I’m pretty sure I’m Orson Scott Card’s mortal enemy. I didn’t strike out to perform this function, but we’re at opposite ends of the sanity pool, as the Mormon sci-fi author’s mind is so knotted and warped by religion-encouraged homophobia that “batshit crazy” barely begins to cover his condition. I may have also referred to him as “Orson Scott Crazy,” but since he has no idea who I am, that is merely incidental. Anyway, I support the government as much as any subversive godless radical (that is, not much, but I’m pragmatic) and support gay marriage (for the rights it gives couples and the opportunity to live their lives the way they see fit more than any heretofore hidden support of an institution that until the 20th Century treated women like chattel). Orson, conversely, will not let either stand, up to and including a presumably bloody overthrow of government to stop The Gay from spreading any further:
The first and greatest threat from court decisions in California and Massachusetts, giving legal recognition to “gay marriage,” is that it marks the end of democracy in America. … How long before married people answer the dictators thus: Regardless of law, marriage has only one definition, and any government that attempts to change it is my mortal enemy. I will act to destroy that government and bring it down, so it can be replaced with a government that will respect and support marriage, and help me raise my children in a society where they will expect to marry in their turn. Biological imperatives trump laws. American government cannot fight against marriage and hope to endure. If the Constitution is defined in such a way as to destroy the privileged position of marriage, it is that insane Constitution, not marriage, that will die.
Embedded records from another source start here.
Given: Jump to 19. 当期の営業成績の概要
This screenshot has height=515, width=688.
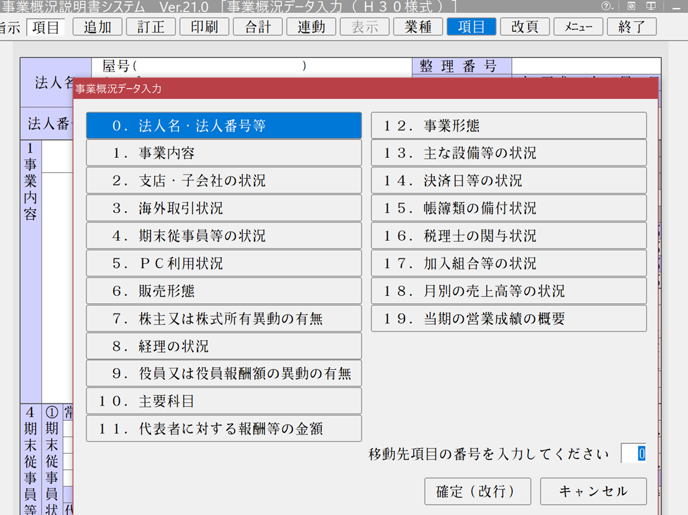Looking at the screenshot, I should [509, 319].
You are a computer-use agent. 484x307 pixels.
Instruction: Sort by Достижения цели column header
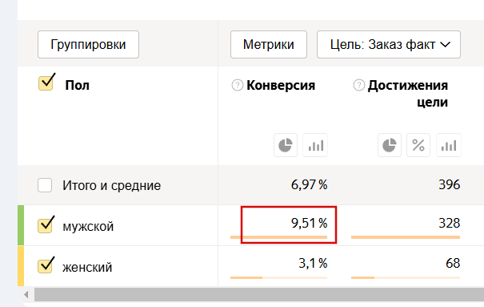(x=408, y=93)
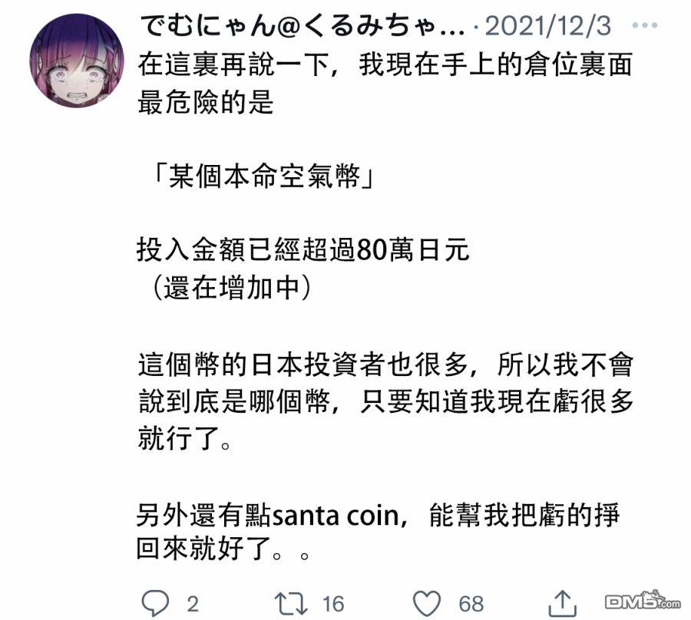This screenshot has width=691, height=620.
Task: Open the tweet date 2021/12/3
Action: tap(548, 26)
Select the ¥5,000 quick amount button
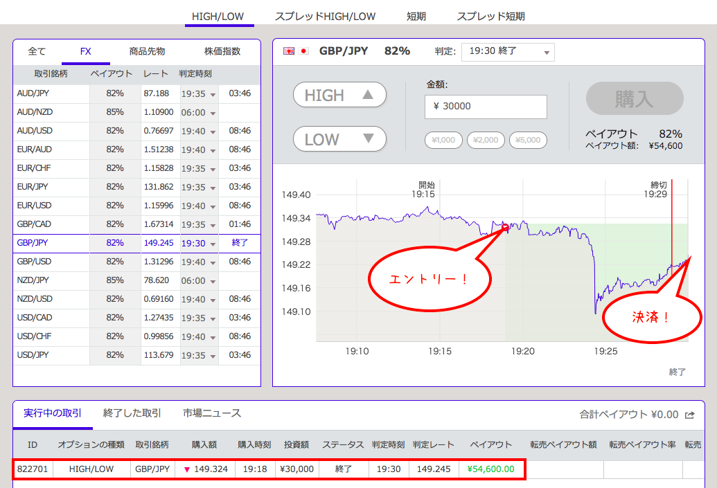This screenshot has height=488, width=717. tap(528, 140)
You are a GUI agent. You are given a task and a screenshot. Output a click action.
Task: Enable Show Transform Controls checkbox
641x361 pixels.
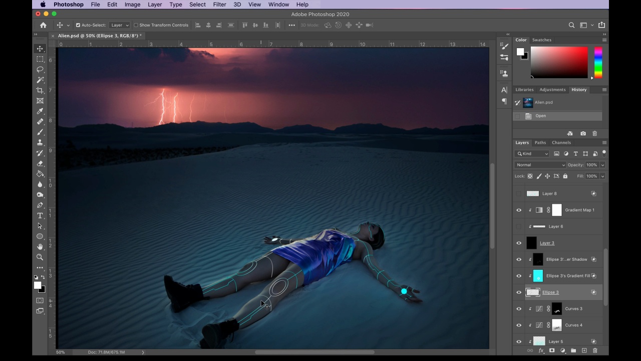tap(136, 25)
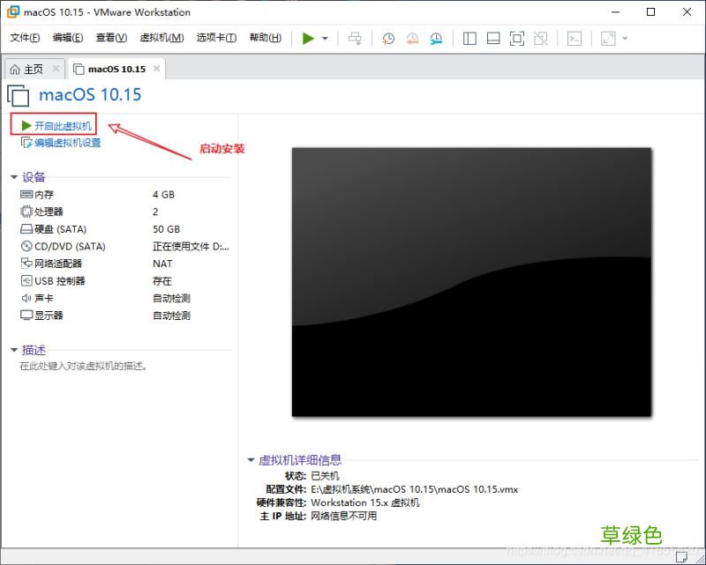Take a snapshot of the virtual machine
Image resolution: width=706 pixels, height=565 pixels.
pyautogui.click(x=387, y=38)
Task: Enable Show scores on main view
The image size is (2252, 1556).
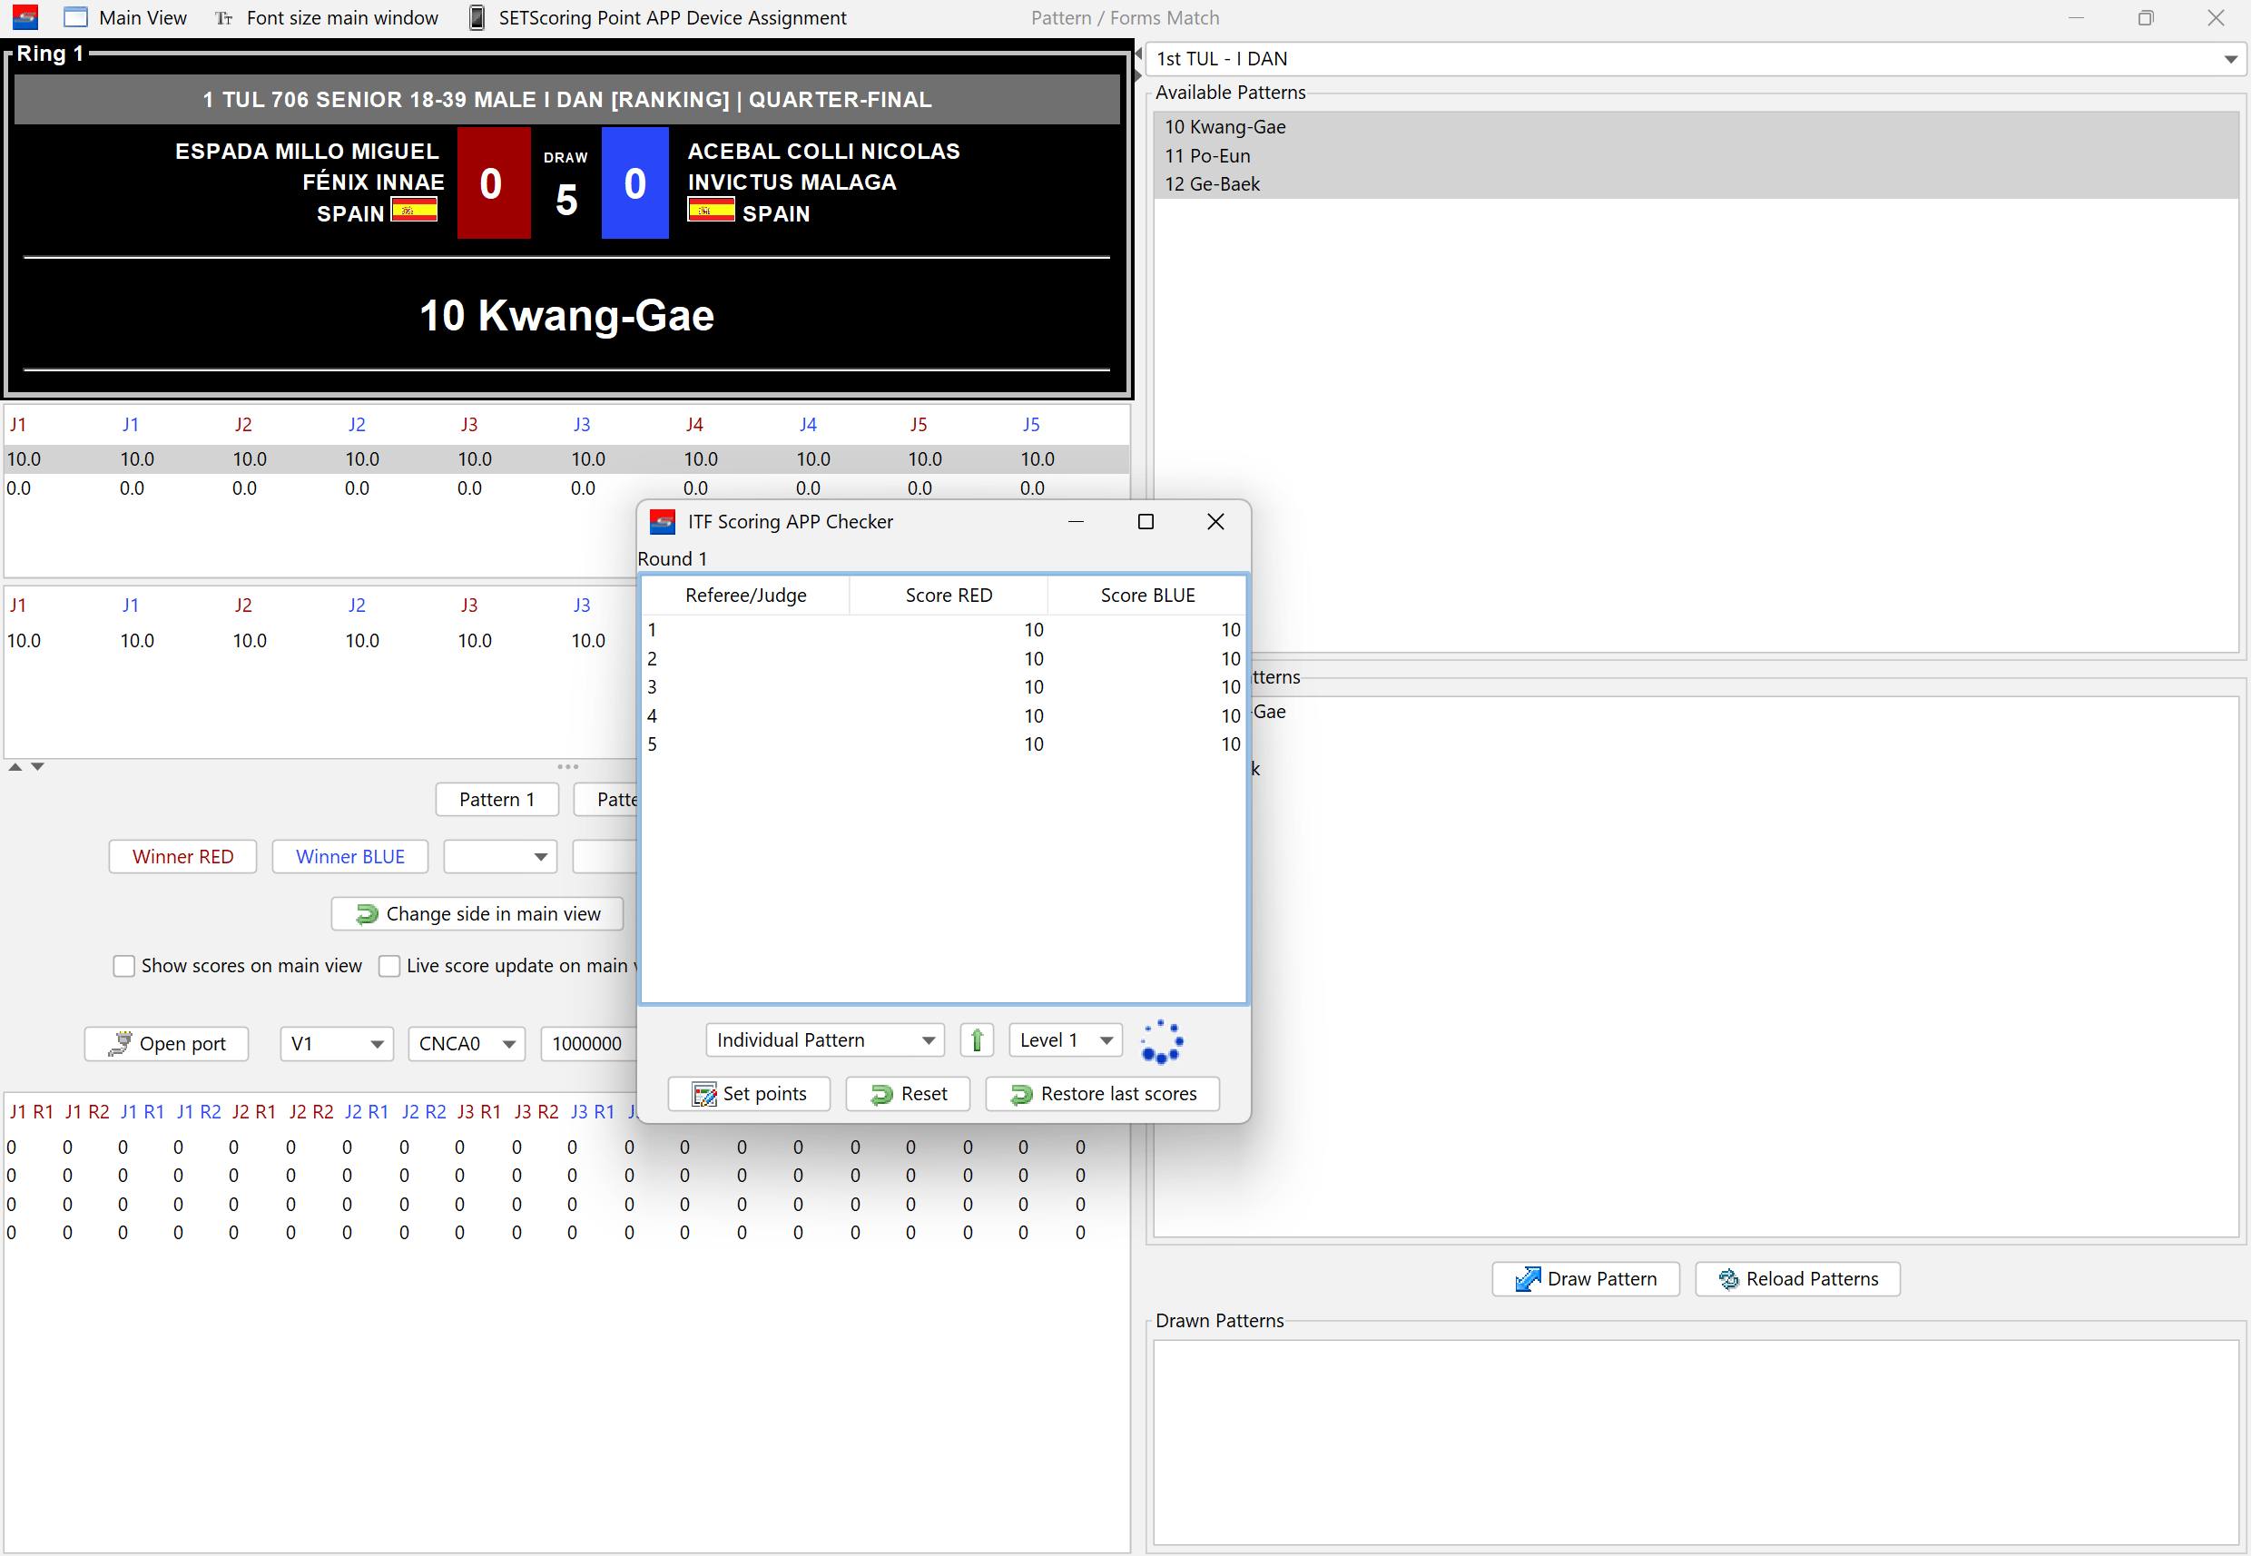Action: [x=124, y=965]
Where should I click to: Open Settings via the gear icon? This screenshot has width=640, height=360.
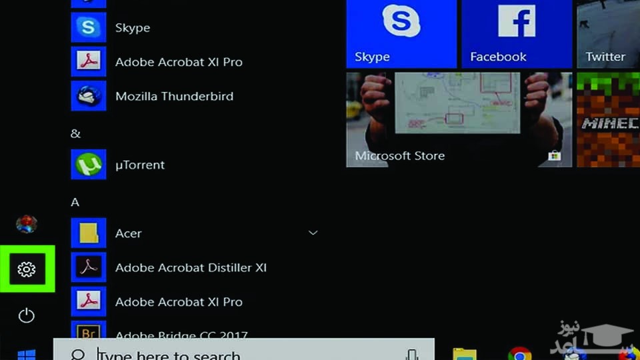[x=27, y=269]
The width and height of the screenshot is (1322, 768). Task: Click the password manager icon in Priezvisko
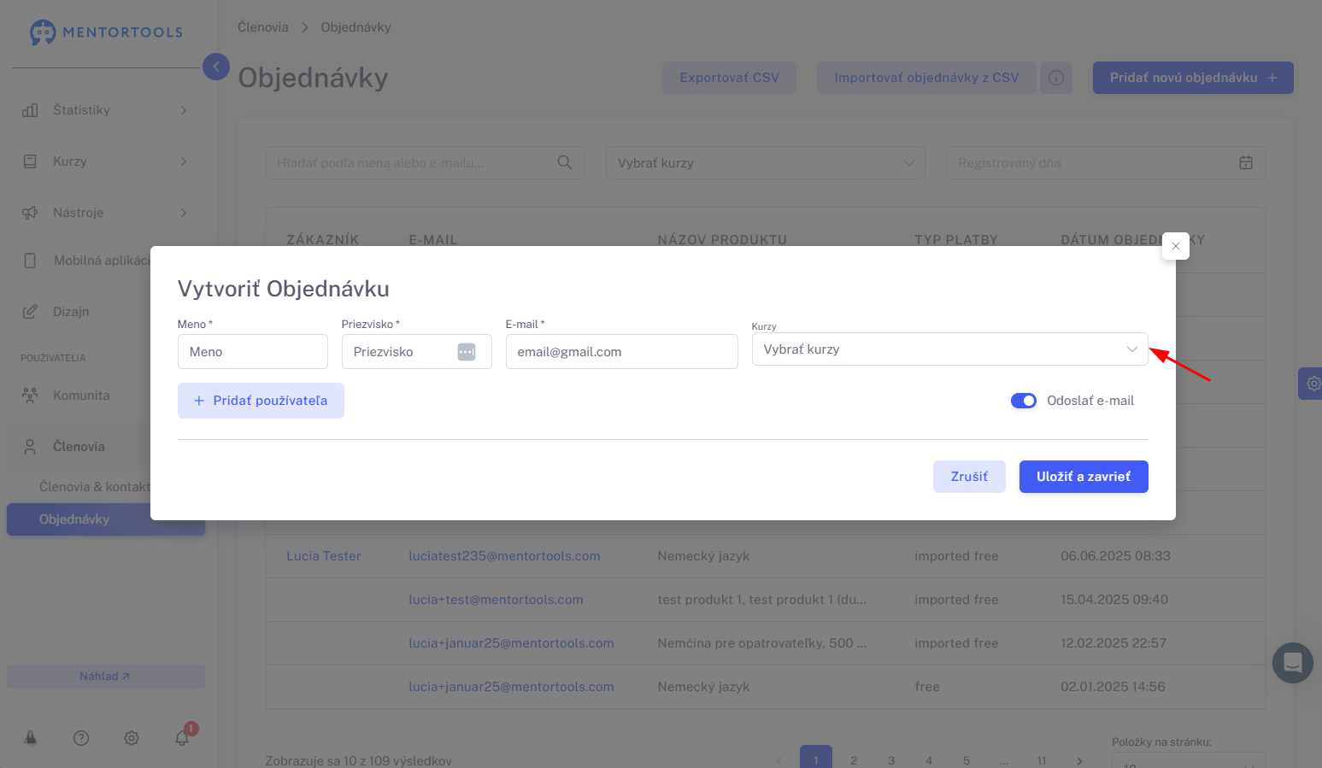467,352
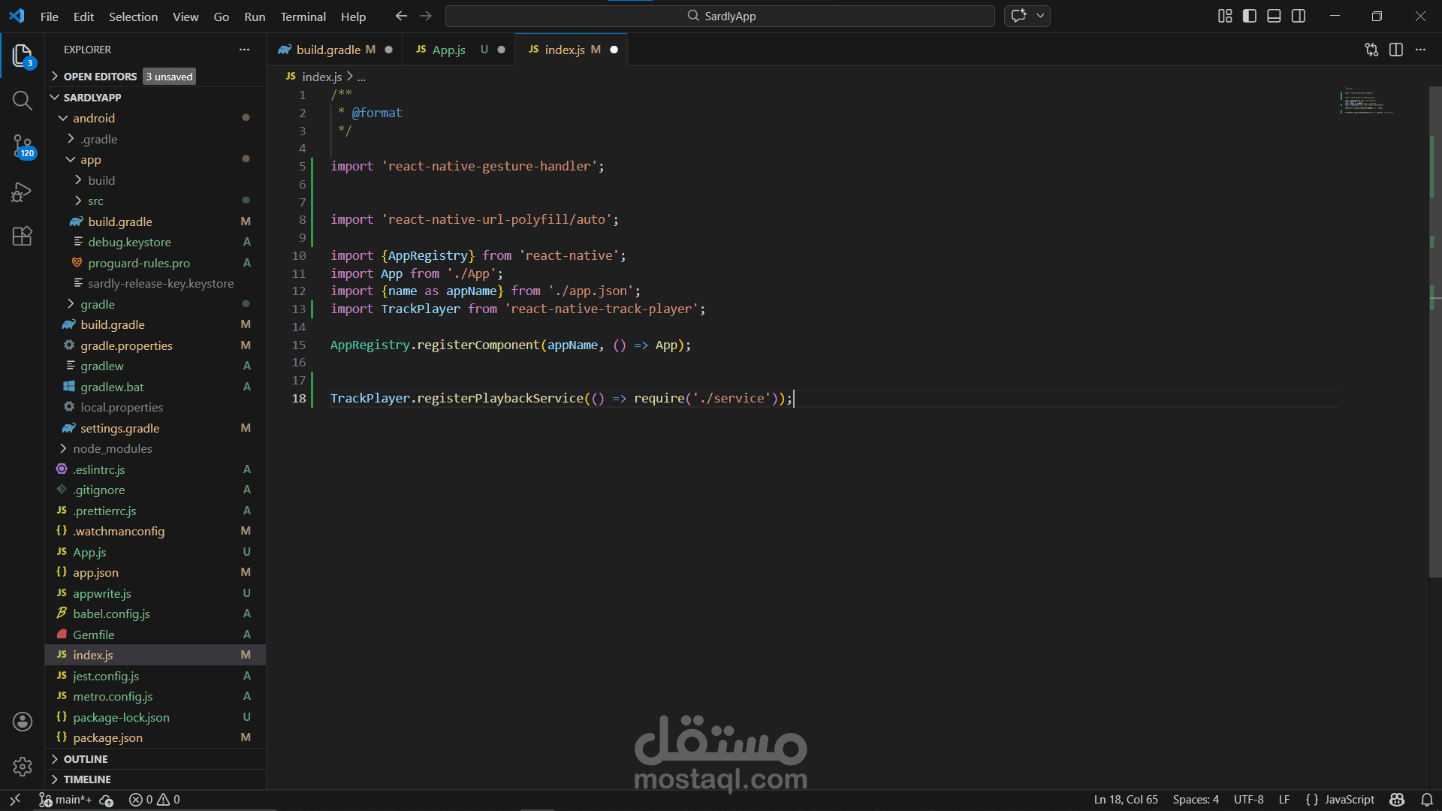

I get that he doesn’t agree with what’s happening, and it’s his right as a citizen of both America and the fun-size theocracy of Utah to say what’s on his mind, but really? He really wants to “act to destroy that government and bring it down,” and then replace it with one dictated by religious law? And he doesn’t see the flaw in the “biological imperative” argument, which gives ample support to non-monogamy, among other modes of living that make the bile rise in the back of his throat? I suppose that makes him my mortal enemy. If we’re going to do this whole epic struggle against each other thing, I’ll need to come up with an evil, mildly effete laugh to taunt him with as I explain my evil plan, knowing full well he’ll escape the sharks with lasers and foil me once again.